Chatterbox is MIT-licensed and open-source. Clone any voice from 10 seconds of audio, or generate one from a text description. PerTh watermarking available on every output.
What is the difference between Rapid Clone and Professional Clone?
Rapid Clone needs 10 seconds, delivers in under 1 minute. Professional Clone needs 10 to 25+ minutes, trains in ~40 minutes, and produces a voice with full emotional range nearly indistinguishable from the source.
How does Voice Design work?
Describe the voice you want in natural language: age, accent, tone, style. The API returns 3 distinct candidates. Choose one and generate speech immediately, even while the voice finishes building in the background.
Can a cloned voice speak multiple languages?
Yes. Chatterbox Multilingual supports zero-shot cloning across 23 languages. Clone once in any language and generate speech across all 23 without separate training runs. Accent and vocal character are retained.
DIs consent required for voice cloning?
Yes for Professional Clone. Explicit verifiable consent from the voice talent is required before training data is uploaded. Consent workflows are built into the platform.
Can I create multiple variants of the same cloned voice?
Yes.
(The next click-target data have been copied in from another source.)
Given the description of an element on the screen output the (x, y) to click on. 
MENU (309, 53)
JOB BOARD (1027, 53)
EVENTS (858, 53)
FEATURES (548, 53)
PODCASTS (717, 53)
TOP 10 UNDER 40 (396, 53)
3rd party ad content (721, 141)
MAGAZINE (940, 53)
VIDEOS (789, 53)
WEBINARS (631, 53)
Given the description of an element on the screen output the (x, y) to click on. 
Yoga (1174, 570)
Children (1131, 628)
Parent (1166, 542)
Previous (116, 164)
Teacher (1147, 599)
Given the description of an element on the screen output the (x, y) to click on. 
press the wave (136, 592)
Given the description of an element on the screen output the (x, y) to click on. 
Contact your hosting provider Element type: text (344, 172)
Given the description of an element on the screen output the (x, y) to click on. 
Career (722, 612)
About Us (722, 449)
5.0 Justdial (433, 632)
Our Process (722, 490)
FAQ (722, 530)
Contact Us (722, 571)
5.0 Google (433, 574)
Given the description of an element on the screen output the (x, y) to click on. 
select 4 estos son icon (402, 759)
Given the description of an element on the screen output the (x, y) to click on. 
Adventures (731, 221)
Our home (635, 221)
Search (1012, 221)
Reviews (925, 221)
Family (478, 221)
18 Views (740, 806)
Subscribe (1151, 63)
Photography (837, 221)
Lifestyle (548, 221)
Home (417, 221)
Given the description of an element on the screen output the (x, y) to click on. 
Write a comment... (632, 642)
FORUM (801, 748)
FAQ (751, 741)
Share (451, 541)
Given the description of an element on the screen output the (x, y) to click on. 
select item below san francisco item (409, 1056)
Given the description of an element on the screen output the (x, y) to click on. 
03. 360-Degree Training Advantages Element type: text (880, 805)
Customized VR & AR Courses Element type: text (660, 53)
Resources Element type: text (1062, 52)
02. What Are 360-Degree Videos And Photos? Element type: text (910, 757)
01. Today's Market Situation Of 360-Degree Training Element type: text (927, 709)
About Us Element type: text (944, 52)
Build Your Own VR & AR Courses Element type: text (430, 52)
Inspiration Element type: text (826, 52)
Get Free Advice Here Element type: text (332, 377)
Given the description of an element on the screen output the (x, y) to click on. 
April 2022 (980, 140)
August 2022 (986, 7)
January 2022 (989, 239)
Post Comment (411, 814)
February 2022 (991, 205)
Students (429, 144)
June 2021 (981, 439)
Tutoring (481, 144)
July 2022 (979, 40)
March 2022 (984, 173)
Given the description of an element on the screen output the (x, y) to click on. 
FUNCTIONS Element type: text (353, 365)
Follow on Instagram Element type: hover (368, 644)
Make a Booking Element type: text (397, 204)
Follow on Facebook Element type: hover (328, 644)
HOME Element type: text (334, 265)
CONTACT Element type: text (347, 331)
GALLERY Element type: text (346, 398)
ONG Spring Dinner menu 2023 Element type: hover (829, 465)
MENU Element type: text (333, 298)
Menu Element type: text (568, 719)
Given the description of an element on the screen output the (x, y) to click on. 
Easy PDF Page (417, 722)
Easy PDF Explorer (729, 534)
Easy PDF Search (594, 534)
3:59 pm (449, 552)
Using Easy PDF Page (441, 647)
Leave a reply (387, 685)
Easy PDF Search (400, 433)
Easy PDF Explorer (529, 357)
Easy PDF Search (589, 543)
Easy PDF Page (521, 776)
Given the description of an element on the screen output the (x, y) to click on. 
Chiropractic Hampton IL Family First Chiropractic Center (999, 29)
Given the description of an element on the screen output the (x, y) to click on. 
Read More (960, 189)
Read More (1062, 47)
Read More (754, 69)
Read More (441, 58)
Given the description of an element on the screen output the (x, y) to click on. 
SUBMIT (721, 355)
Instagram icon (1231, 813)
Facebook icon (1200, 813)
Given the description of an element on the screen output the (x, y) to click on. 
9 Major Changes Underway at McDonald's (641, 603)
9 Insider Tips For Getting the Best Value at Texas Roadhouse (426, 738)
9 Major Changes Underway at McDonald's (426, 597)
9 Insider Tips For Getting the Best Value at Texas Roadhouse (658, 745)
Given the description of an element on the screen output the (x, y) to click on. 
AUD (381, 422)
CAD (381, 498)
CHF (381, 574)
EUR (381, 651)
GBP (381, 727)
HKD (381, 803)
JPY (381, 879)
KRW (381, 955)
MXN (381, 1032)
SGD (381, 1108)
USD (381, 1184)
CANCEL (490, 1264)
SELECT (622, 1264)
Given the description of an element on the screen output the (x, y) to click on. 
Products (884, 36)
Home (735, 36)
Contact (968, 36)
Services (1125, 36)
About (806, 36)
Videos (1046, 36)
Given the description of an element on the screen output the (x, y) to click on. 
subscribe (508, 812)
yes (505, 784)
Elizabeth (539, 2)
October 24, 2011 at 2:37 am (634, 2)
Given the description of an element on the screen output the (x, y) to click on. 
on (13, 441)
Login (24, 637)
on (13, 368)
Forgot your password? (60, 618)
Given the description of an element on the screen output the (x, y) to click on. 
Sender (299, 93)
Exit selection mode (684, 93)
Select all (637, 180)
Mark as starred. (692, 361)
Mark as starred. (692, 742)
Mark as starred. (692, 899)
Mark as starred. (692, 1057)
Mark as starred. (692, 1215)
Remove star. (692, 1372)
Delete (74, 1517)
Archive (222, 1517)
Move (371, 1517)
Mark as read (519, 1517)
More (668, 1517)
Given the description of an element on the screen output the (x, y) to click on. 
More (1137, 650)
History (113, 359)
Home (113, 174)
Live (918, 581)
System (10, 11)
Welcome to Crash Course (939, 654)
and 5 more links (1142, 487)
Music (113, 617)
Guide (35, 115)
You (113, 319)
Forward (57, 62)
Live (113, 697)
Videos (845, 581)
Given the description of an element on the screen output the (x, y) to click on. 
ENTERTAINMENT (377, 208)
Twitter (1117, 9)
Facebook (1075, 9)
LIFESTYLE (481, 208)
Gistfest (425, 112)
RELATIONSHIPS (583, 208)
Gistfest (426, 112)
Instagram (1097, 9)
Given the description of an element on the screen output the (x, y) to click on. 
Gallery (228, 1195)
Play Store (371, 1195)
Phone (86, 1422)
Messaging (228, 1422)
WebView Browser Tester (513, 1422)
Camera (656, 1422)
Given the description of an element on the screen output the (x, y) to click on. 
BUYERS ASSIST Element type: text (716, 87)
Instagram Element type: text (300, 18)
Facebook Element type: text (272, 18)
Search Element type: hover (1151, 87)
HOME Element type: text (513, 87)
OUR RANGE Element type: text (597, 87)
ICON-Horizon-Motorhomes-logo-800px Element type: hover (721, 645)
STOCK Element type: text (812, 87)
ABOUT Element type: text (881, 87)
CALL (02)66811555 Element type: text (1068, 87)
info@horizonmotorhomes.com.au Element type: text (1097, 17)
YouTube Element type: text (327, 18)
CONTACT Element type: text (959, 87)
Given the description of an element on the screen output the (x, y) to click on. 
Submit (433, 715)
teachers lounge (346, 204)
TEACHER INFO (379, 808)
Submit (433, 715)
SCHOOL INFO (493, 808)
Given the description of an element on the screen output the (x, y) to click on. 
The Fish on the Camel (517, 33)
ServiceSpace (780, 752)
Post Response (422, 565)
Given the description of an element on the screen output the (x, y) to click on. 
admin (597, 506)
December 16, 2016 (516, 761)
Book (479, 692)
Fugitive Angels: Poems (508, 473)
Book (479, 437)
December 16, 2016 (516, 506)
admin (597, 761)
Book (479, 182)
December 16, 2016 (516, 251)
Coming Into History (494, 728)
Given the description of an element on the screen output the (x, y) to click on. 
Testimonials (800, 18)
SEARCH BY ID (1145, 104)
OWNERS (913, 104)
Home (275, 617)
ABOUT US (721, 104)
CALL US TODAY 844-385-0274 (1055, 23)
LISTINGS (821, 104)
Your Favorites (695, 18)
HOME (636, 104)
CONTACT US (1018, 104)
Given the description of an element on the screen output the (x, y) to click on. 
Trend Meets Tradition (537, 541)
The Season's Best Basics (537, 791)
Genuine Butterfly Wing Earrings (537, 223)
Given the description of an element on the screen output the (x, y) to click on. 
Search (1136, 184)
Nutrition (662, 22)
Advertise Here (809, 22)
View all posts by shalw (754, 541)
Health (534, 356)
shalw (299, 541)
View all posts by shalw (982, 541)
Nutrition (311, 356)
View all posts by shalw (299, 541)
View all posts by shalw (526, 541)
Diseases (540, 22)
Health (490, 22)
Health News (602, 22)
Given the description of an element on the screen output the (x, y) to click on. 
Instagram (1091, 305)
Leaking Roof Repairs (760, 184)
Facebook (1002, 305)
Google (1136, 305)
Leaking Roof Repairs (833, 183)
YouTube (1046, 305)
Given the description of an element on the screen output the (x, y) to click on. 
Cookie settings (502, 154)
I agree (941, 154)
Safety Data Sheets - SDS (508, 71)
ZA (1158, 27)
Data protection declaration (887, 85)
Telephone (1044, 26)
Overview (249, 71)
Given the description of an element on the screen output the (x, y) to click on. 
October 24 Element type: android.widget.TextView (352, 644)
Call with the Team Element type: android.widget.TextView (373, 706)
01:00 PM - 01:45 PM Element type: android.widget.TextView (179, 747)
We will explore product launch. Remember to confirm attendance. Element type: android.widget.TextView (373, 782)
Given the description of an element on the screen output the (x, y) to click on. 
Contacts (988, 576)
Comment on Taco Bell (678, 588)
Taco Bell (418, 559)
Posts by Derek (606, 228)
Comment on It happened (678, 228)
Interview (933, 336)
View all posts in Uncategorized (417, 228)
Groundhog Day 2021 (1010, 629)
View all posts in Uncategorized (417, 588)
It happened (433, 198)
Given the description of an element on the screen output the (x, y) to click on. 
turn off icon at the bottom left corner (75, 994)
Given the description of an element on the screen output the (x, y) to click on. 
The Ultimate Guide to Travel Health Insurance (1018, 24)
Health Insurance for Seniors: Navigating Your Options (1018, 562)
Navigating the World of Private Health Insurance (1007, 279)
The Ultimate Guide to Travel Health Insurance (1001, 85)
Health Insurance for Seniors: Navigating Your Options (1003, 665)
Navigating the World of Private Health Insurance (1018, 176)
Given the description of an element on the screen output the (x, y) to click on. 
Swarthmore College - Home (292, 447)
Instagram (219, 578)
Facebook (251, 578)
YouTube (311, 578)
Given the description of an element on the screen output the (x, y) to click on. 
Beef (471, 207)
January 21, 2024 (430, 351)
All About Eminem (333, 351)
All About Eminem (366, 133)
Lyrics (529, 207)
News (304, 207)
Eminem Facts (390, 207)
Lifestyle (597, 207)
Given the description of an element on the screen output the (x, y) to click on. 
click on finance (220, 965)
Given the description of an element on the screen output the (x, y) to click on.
Once a voice is cloned, prompt it in natural language for different use cases: conversational, commercial, phone agent, and more. Each variant is saved and reusable via API.
What are the deployment options?
Cloud API, open-source self-hosting via pip install, and on-premise via Docker/Kubernetes. Business plan or higher required for the Voice Cloning API. SLA documentation available on request.
How quickly can we integrate?
Most teams are live within a day using the REST API or SDK. Open-source deployment via Hugging Face requires no API key.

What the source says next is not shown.